A son exemple, les hommes les plus considérables de l’Angleterre tenaient à honneur de remplir les difficiles fonctions d’arbitre. M. Chamberlain, qui était alors un des amis politiques de Mundella, fut un des plus ardens promoteurs des conseils d’arbitrage et il a rendu quelques sentences qui eurent à cette époque un grand retentissement. On n’a pas oublié non plus l’arbitrage du cardinal Manning lors de la grève des Dockers de Londres. Le succès des conseils d’arbitrage fut encore facilité par les heureux résultats obtenus par M. Kupert Kettle, simple juge de comté, qui, pendant plus de dix ans, a été l’arbitre incontesté des difficultés les plus graves et qui a rendu de très grands services en réglant la procédure à suivre dans ces questions où l’amour-propre et la passion jouent un si grand rôle.

Les conseils d’arbitrage ne tardèrent pas à se répandre dans tous les pays anglo-saxons et pénétrèrent, quoique plus difficilement, en France et en Belgique.


II

L’homme, qui a su, par son initiative et la puissance de sa volonté, obtenir de pareils résultats est encore peu connu en France, et pourtant tous ceux qui s’occupent de questions sociales feraient bien de méditer les enseignemens qui ressortent de sa vie privée et publique.
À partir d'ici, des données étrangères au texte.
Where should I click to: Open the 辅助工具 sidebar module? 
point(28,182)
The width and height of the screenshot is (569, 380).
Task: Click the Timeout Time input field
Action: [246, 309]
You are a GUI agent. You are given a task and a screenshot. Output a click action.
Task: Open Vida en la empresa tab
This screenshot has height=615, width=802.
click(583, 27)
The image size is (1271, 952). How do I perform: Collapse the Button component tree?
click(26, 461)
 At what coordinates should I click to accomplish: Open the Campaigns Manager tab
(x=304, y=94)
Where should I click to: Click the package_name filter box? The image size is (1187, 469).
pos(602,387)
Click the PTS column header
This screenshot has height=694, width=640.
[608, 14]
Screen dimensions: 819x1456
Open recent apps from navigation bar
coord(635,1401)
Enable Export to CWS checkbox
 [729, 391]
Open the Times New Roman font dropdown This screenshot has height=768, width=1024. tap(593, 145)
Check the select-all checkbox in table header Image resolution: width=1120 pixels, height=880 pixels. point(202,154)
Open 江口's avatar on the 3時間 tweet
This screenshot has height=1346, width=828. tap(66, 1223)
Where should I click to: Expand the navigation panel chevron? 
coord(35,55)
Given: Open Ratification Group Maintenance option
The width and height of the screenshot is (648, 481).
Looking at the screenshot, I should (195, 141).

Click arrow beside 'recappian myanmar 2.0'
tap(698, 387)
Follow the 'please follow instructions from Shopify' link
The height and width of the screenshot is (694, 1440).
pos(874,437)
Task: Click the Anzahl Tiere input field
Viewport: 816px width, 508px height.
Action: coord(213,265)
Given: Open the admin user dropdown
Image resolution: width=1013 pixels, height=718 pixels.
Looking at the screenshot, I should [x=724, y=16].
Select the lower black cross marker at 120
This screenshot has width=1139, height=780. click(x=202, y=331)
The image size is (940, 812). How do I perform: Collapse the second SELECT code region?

En effet, non seulement Mundella, par son caractère et ses hautes qualités, mérite l’admiration et la sympathie, mais il a été pendant toute son existence si intimement mêlé aux ouvriers, il s’est tellement identifié à eux et résume si bien leurs aspirations et leurs tendances que son histoire ressemble à une monographie des travailleurs anglais.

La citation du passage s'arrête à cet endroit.